Ci-dessus, photo prise dans le hall d’entrée de Lauak à Hasparren, lors de notre RDV avec Mikel Charriton (©bidean)
DOSSIER PARU DANS L’HEBDOMADAIRE MEDIABASK DU 23 OCTOBRE 2025
Créé en 1975 à Hasparren, le Groupe Lauak est emblématique à la fois de l’histoire de l’aéronautique, de ses mutations et des défis actuels. Comment une entreprise basque se retrouve dans les bras d’un géant indien ?
par Filipe Arretz (bidean) et Tidjan Peron (rédacteur en chef de Mediabask)
Dans quelques jours, quelques semaines tout au plus, la famille Charritton devrait avoir le feu vert de Bercy et céder 51 % du capital du Groupe Lauak au groupe indien Wipro. Le dossier est entre les mains de la direction générale de l’armement, au sein du ministère des Armées – la partie militaire représente entre 3 et 4 % du chiffre d’affaires de Lauak. Puis, il fera l’objet d’un arbitrage par le ministère de l’économie et des finances au titre du contrôle des investissements étrangers en France. Même si des garanties complémentaires pourraient être demandées, l’affaire semble quasiment conclue, selon le patron de Lauak. Wipro a exigé d’être majoritaire comme condition de son investissement, et pour Mikel Charritton, le choix d’un partenaire industriel était une question de pérennité. Lauak a connu une forte croissance ces dernières années. Il a racheté des entreprises pour peser 200 millions d’euros de chiffre d’affaires, avec près de 2 000 emplois au total, répartis entre le Pays Basque (500), le Gers, le Portugal, le Mexique, le Canada et l’Inde. Toujours selon son dirigeant, Lauak vit une “crise de croissance”.
Le carnet de commandes est plein pour les cinq prochaines années, mais il pourrait se tarir sans anticiper les investissements nécessaires pour le prochain cycle du secteur aéronautique, autour de “l’avion du futur”. Pour Mikel Charritton, Lauak ne pourrait grandir et absorber seul ces investissements : “Soit on mange, soit on se fait manger. Autant choisir par qui on veut se faire manger”, résume-t-il. Selon le récit qu’il fait de cette vente, Wipro s’est révélé comme une opportunité pour Lauak, et Lauak, une opportunité pour Wipro, qui trouve là une “pépite” pour se diversifier dans l’aéronautique.

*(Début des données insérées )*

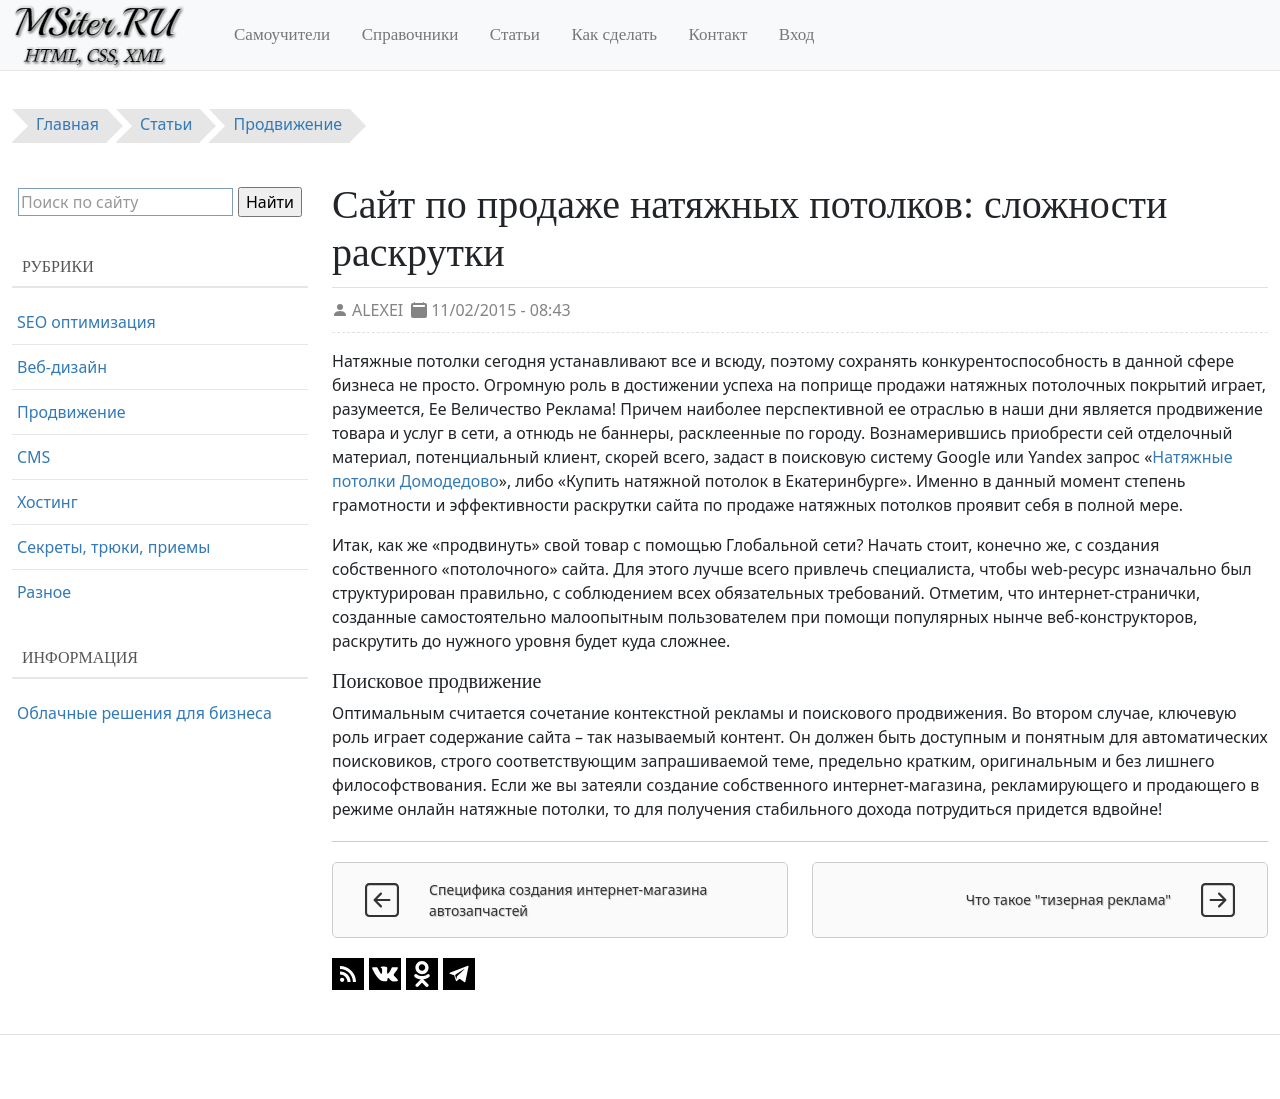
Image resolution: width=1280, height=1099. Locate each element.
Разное (44, 592)
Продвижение (71, 412)
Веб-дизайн (62, 367)
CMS (33, 457)
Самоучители (282, 34)
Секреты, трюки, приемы (113, 547)
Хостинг (47, 502)
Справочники (410, 34)
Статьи (515, 34)
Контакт (718, 34)
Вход (797, 34)
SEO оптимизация (86, 322)
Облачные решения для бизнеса (144, 713)
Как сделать (614, 34)
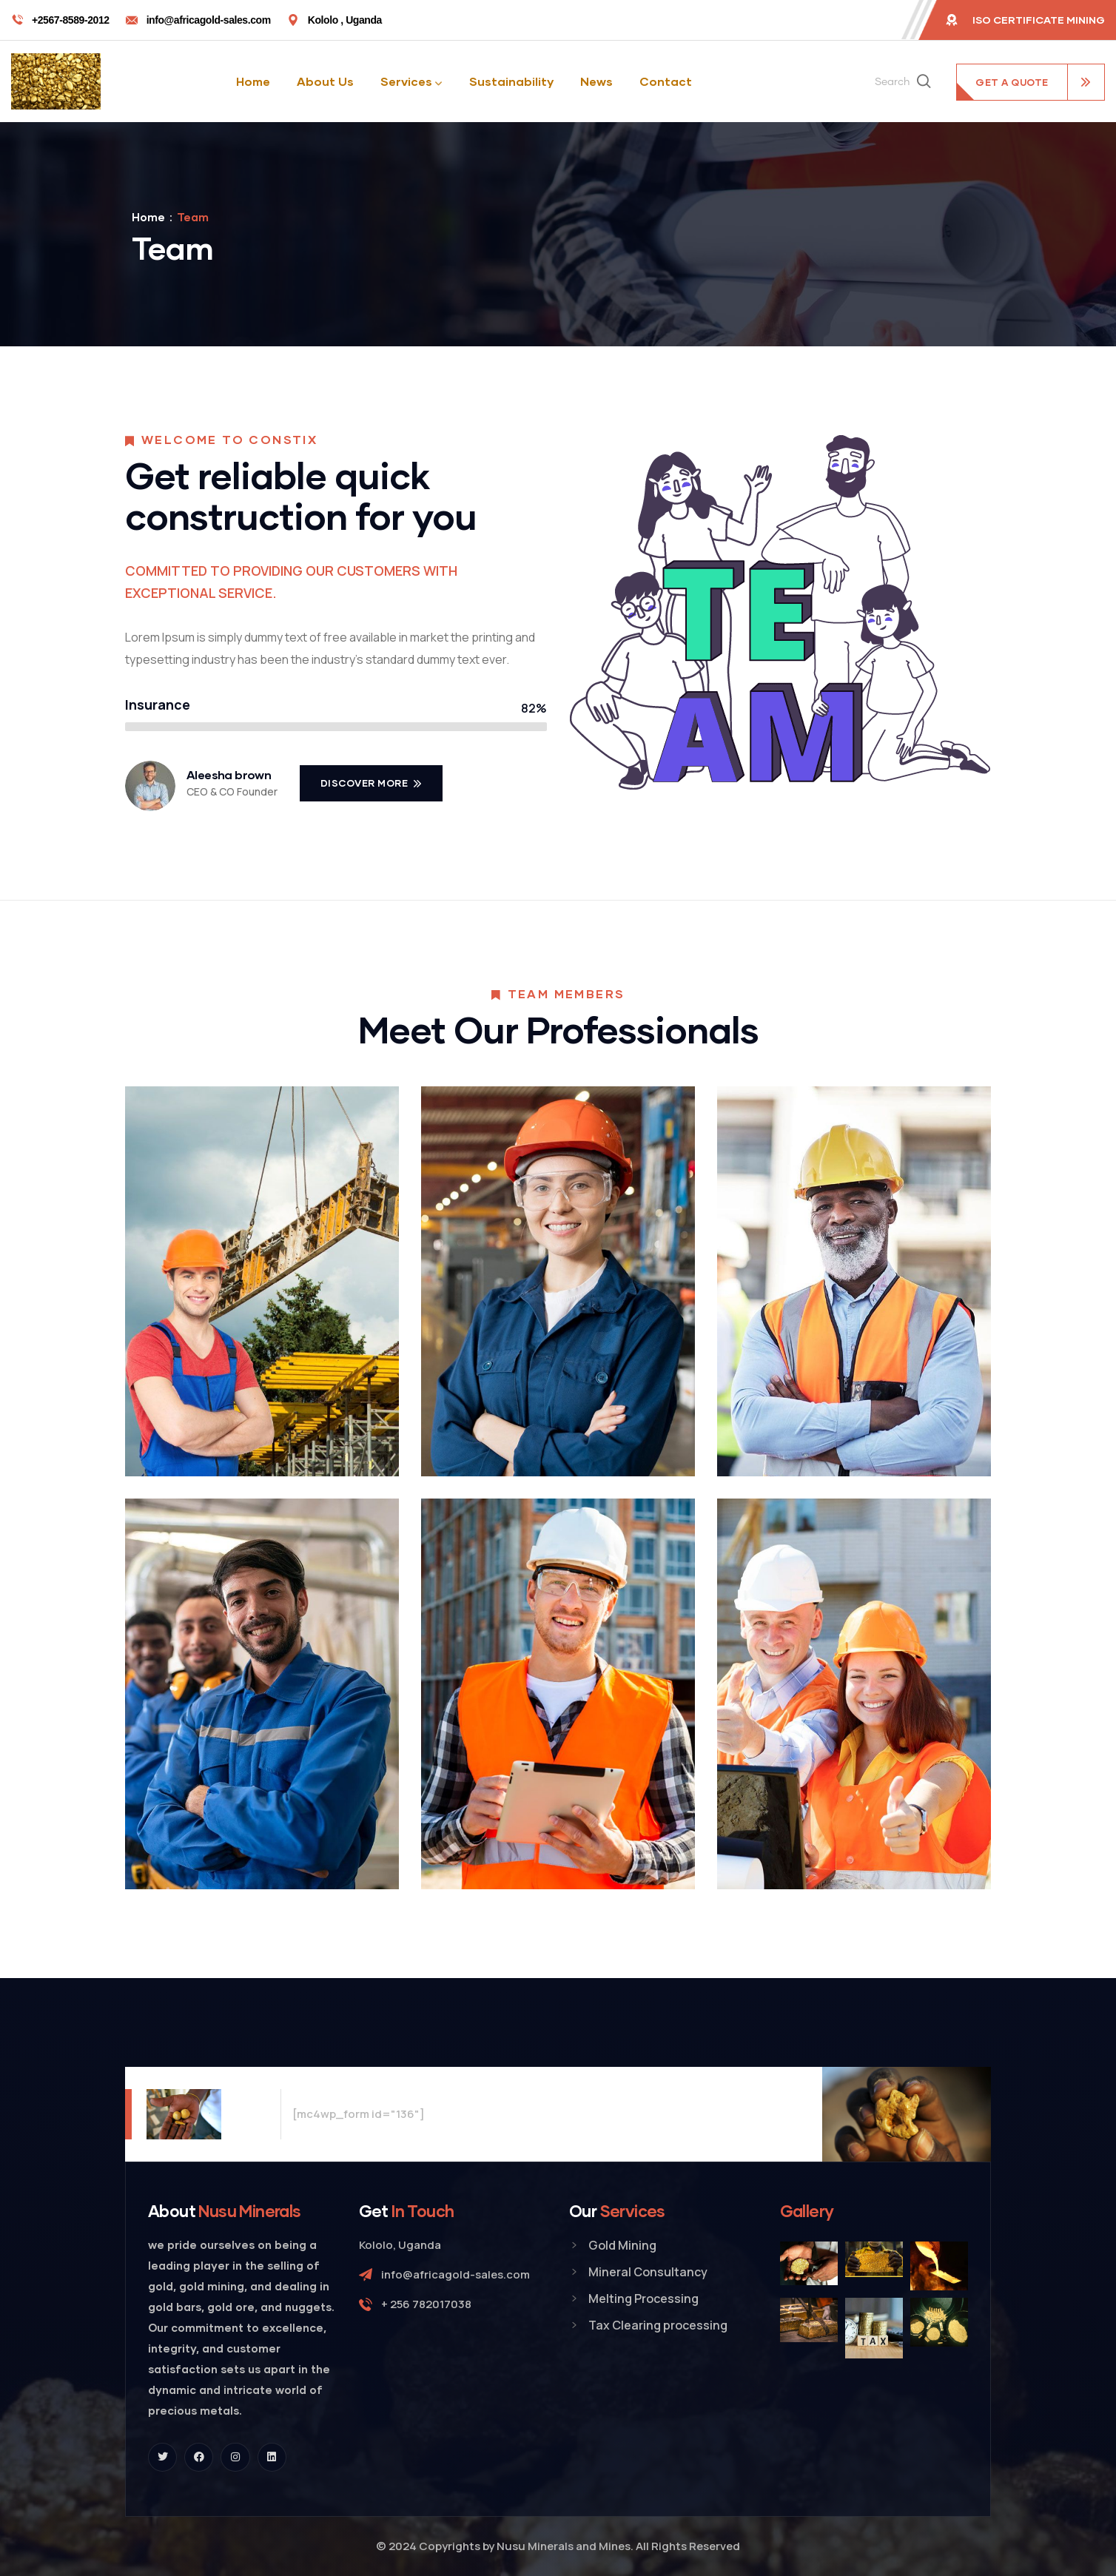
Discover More (365, 783)
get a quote (1012, 82)
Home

Pour l’économiste et chercheur à l’université de Bordeaux Vincent Frigant, il y a peu d’entreprises de la taille de Lauak qui se sont autant adaptées aux différents cycles du secteur et aux mutations du marché. C’est pour cette raison qu’il exprime sa surprise sur l’opération avec Wipro, qu’il estime “à contrecourant” des orientations françaises et européennes sur la souveraineté industrielle. Cela interroge, selon lui, non seulement les stratégies industrielles des pouvoirs publics mais aussi la conditionnalité des aides publiques. “Comment peut-on passer si vite d’Hasparren à l’Inde ?”, s’interroge-t-il. Pour lui, l’État français fait preuve de “négligence” vis-à-vis d’entreprises de taille intermédiaire, à mi-chemin entre les PME et les grandes entreprises, comme Lauak.
Comme le montre l’histoire de l’aéronautique, le secteur n’a cessé de connaître des cycles dans des contextes de plus en plus globalisés. Les grands donneurs d’ordre comme Airbus mettent la pression sur leurs sous-traitants, qui doivent beaucoup investir. Malgré ces grandes mutations, la dimension artisanale de ce secteur – où la main d’œuvre est essentielle, les savoir-faire directement liés aux salariés – en fait une “industrie peu mobile”, selon l’économiste. C’est ce à quoi semblent se raccrocher les différents responsables politiques et économiques interrogés.
“C’est une industrie peu délocalisable. Dans cette affaire, ce sont les Indiens qui ont intérêt à venir en Europe”, assure le président socialiste de la région Nouvelle-Aquitaine, Alain Rousset. “C’est la preuve que notre industrie locale intéresse à l’international”, enchaîne le président de la Chambre de commerce et d’industrie Bayonne – Pays Basque, André Garreta. À l’international justement, les pays asiatiques sont hyperactifs, en témoignent les rachats récents à Lourdes (Hautes-Pyrénées) et Figeac (Lot) de PME par des Taïwanais et des Indiens. Vincent Frigant rappelle que l’Inde a un vrai plan de développement industriel, baptisé Make in India (fabriquer en Inde, en anglais) : “C’est stratégique pour eux d’acquérir des compétences. Ils ont beaucoup d’ingénieurs et investissent beaucoup, comme l’ont fait les Chinois”.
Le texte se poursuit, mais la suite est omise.